According to data collected by Johns Hopkins University Center for Systems Science and Engineering, one in every 84 people in Alaska was diagnosed with COVID-19 from Sept. 22 to Sept. 29. The next highest rate was one in every 164 people in West Virginia.
Fairbanks Memorial Hospital said Friday it activated the Crisis Standards of Care policy because of a critical shortage of beds, staffing and monoclonal antibody treatments, along with the inability to transfer patients to other facilities.
In mid-September, Providence Alaska Medical Center in Anchorage, the state’s largest hospital, invoked the policy as did the Yukon-Kuskokwim Health Corp. for its hospital in Bethel, in southwest Alaska.
“The move to Crisis Standards of Care is not something we take lightly,” Fairbanks Chief Medical Officer Dr. Angelique Ramirez said in a statement. “This is in response to a very serious surge of COVID in our community.”
The move came the same day the state reported 1,044 new cases, 108 of them in the Fairbanks area. The hospital says 35% of its patients on Saturday were being treated for COVID-19.
Since March 2020, there have been 110,850 total COVID-19 cases in Alaska, which has a population of about 731,000. There were more than 24,000 new cases reported in September as the delta variant drove a spike in cases in Alaska, which has never had a statewide mask mandate.
The state health department said in all, 2,432 people have been hospitalized, and 557 Alaskans have died.

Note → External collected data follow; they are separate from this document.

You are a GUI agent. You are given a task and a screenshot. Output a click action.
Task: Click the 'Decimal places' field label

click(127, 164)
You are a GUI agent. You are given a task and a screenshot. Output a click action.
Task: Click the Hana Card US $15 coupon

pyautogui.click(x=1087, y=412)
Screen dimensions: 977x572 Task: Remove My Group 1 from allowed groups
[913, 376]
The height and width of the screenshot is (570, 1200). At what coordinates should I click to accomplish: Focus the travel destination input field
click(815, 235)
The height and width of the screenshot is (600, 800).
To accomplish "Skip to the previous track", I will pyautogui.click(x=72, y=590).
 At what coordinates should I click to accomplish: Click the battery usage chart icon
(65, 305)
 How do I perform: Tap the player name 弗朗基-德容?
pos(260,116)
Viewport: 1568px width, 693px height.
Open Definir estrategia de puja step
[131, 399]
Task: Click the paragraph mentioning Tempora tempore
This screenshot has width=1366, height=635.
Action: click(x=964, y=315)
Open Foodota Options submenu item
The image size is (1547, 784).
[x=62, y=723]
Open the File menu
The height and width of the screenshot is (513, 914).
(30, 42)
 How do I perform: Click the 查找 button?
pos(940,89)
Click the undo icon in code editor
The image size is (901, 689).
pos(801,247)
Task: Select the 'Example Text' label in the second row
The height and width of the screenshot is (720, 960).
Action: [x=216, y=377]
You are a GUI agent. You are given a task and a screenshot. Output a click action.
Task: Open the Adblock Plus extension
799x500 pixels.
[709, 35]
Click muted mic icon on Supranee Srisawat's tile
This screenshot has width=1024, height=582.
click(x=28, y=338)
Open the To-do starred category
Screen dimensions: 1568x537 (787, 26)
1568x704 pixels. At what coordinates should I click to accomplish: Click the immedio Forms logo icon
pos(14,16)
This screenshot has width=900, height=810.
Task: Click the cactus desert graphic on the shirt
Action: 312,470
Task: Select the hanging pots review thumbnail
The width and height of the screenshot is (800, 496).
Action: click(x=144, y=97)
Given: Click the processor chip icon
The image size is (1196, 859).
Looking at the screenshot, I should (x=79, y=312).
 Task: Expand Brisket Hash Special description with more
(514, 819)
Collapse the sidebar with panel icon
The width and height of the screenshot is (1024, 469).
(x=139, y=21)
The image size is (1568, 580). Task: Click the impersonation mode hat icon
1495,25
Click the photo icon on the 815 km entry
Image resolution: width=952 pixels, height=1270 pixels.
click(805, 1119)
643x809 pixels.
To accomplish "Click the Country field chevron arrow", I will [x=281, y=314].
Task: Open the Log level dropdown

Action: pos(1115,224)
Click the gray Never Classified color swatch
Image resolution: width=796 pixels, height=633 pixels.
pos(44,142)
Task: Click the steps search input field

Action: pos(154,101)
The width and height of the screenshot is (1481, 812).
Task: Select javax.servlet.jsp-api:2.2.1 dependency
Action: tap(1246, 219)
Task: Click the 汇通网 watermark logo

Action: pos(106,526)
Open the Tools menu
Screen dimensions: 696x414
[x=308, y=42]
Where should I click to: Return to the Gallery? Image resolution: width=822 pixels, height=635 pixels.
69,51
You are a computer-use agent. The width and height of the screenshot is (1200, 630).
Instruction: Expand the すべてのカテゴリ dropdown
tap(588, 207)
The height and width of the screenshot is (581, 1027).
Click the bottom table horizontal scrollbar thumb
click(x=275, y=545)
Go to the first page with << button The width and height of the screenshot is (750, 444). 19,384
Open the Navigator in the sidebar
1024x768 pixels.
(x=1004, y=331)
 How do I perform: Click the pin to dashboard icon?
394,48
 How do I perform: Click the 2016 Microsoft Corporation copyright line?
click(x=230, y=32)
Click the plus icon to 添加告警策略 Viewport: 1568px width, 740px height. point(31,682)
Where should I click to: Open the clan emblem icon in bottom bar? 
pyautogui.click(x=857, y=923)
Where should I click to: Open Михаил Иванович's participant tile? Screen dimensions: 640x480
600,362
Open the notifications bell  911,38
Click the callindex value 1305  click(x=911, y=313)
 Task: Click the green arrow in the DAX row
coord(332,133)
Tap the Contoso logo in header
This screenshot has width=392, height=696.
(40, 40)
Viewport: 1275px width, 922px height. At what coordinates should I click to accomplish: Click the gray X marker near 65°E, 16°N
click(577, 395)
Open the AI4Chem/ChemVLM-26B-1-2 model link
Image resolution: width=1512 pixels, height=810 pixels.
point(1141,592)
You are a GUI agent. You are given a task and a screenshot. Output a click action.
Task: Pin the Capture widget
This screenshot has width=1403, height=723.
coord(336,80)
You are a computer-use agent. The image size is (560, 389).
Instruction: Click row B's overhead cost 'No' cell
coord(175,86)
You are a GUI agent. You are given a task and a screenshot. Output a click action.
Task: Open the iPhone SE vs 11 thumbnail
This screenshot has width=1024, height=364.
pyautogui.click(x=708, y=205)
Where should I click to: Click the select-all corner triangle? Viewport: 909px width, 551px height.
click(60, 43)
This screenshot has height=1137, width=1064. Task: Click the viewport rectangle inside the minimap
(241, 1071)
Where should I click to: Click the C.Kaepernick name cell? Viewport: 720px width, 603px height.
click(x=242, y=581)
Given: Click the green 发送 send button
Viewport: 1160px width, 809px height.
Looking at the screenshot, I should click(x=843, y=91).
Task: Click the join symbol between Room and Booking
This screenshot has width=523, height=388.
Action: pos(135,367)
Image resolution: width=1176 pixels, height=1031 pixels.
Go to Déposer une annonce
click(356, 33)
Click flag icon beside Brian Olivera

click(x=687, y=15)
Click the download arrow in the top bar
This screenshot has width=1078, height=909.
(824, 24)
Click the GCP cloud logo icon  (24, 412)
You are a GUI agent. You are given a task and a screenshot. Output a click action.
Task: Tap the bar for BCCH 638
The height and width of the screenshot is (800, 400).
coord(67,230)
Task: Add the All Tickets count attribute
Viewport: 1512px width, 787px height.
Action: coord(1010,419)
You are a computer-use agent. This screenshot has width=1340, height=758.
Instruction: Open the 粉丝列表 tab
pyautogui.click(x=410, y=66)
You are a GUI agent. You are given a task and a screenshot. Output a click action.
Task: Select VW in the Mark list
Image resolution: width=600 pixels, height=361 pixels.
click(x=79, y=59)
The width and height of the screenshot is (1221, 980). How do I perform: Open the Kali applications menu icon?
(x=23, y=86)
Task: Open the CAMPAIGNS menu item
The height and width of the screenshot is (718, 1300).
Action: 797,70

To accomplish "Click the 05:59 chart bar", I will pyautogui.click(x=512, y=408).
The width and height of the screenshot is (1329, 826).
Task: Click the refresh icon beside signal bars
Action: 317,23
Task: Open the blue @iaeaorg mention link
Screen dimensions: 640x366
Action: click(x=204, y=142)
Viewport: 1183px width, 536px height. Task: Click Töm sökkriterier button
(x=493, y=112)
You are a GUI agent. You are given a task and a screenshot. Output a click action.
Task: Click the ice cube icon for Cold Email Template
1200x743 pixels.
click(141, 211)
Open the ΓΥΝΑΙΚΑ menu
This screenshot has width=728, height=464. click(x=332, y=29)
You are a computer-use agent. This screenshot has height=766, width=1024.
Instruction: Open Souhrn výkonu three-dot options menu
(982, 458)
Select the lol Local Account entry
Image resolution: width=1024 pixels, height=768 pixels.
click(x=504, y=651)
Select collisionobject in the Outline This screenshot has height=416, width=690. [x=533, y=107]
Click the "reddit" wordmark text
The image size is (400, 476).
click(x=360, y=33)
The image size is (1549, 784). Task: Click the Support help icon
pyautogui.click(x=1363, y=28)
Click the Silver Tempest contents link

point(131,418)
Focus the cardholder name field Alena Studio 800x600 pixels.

Statewide, 60% of eligible Alaskans are fully vaccinated. The Fairbanks North Star Borough is the third worst region for vaccination rates in Alaska, with just under 52% of eligible residents vaccinated.
Officials at Foundation Health Partners, which owns Fairbanks Memorial Hospital, have encouraged those in the community to wear masks and get vaccinated if able.
Ramirez said the decision to move to crisis standards was because of many factors, including community spread caused by the low vaccination rates and a high number of patients waiting to be admitted.
“This impacts all patient care, those with broken bones, traumas, heart attacks, strokes, COVID, anyone needing medical care,” Ramirez said. “The care we are able to provide is highly fluid and can change day by day and even hour by hour depending on the availability of resources within our system and stateside.”
She also stressed that people not delay medical care even if the system is at capacity. “You will always receive the best, most compassionate care that we can provide in the moment,” Ramirez said.
The state has contracted with nearly 500 medical professionals from the Lower 48 to help ease the staffing shortage.